2. Evidence of unrelated prior attendance to, typically, medical practitioners for one or more somatic complaints and associated frequency of such attendance.
3. Evidence of social factors including partner and family response to the pain and associated difficulties.
4. Interview data on how the claimant presents and verbalises his/her pain.
5. Claimants awareness of how psychological factors (ways of thinking, self-confidence, optimism, behaviour and social activity) impacts positively or negatively on the claimants coping strategies and perception /tolerance of pain.
6. Reliability of claimants history giving – many people have difficulty recalling or giving accurate history, due to memory and lack of specificity issues, rather than a wish to mislead.
7. Truthfulness of claimant’s history giving – this is differentiated from ‘Reliability’, although it is clearly at the end of the reliability continuum. This is typically for secondary gain such as financial gain and is ‘conscious’ ie, intended to mislead.
Joint Orthopaedic/psychological Assessments
To address comprehensively the several medical and psychological aspects of chronic pain, some orthopaedic/psychologist teams are currently offering ‘joint appointments’ to lawyers, which have the advantage of:
· Same day appointment with orthopaedic specialist and clinical psychologist.

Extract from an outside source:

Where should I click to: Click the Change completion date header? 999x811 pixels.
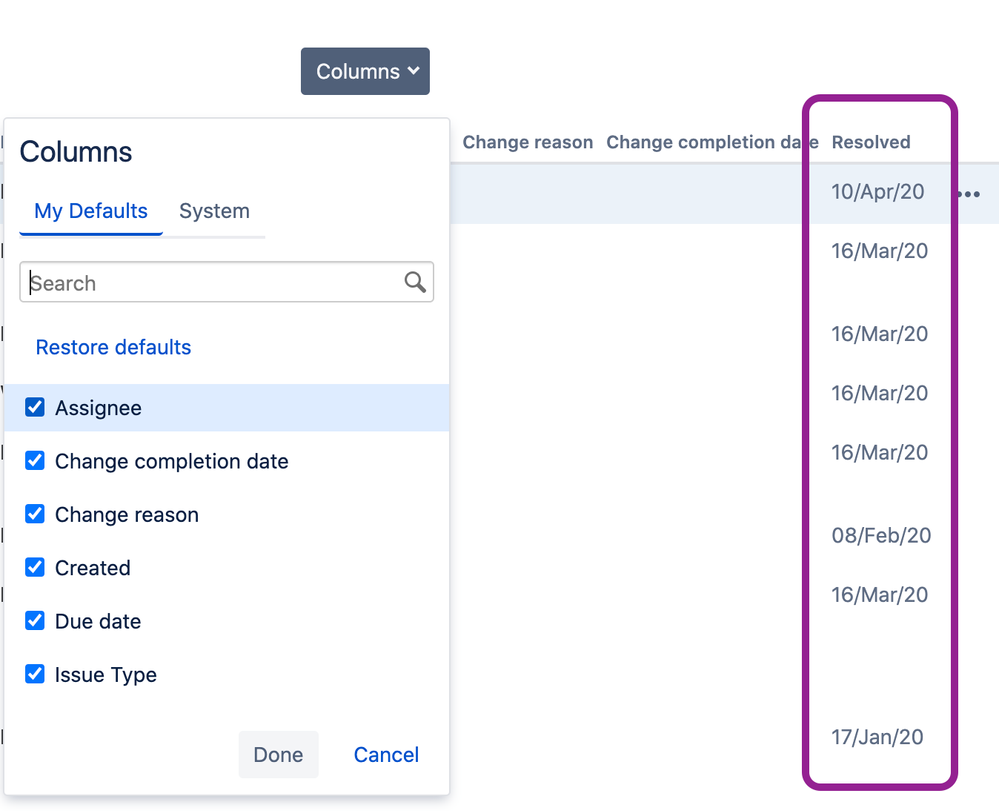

· Separate reports with agreed conclusions following case discussion between experts.
· Appointment within 6-8 weeks.
These assessments cover:
Orthopaedic
· Location of pain (anatomical; organ system).
· Temporal characteristics of pain and pattern of occurrence .
· Aetiology.
Psychological
· Psychological experience of pain.
· Impairment in social and occupational functioning.
· Psychological factors in onset, severity, exacerbation and maintenance of pain.
· Exclusion of factitious disorder or malingering.
· Use of pain coping strategies.
Treatment and prognosis of chronic pain
Psychologists and pain management specialists are activity engaged in providing psychological (and medical) interventions in cases of chronic pain, addressing the several psychological (cognitive, emotional, behavioural) and social aspects of disability. This can be offered either as an individual (one-to-one) basis or as part of a multi-disciplining hospital –based pain management prognosis.
References
APA ( 2000) DSM IV (TR)
Gassoub.S (2010) A medico-legal guide to somatoform disorders.
Kaufman A (2011 ) Medico-Legal reporting, warts and all. Apil PI Focus. 21, 2, 23-24.
Koch HCH & Kevan T (2005) Psychological injuries XPL. St Albans.
Trimble M (2010) Somatoform Disorder: a medico legal guide. Cambridge University Press.
Koch HCH & Mackinnon J (2009). Understandign ongoing pain. Legal & Medical, 13.